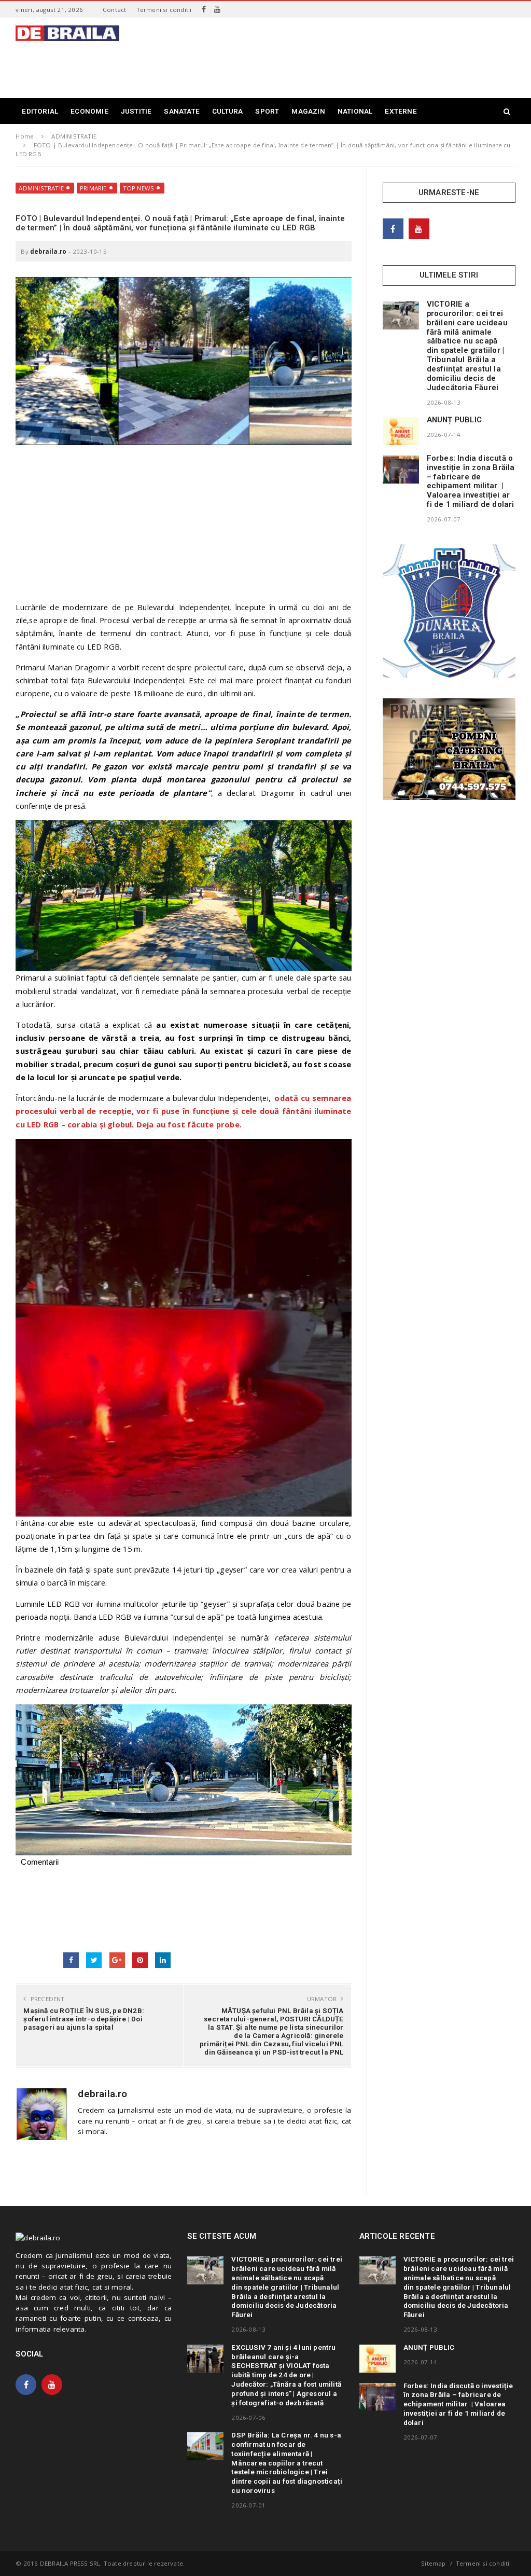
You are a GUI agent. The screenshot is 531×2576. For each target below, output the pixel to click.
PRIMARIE (93, 188)
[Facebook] (204, 9)
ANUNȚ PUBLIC (454, 419)
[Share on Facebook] (71, 1960)
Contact (114, 9)
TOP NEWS (139, 188)
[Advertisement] (326, 64)
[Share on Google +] (117, 1960)
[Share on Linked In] (163, 1960)
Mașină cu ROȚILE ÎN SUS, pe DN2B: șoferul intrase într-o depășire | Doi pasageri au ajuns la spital (83, 2018)
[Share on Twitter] (94, 1960)
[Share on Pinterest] (140, 1960)
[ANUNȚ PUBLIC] (401, 431)
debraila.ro (48, 251)
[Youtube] (217, 9)
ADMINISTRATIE (41, 188)
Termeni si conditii (164, 9)
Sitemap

----

▸ WHAT NEEDS TO BE DONE
Taking the records as a whole, report how many of their lines include the word "Share". Nothing but the number is wanted.

▸ EXERCISE SOLUTION
5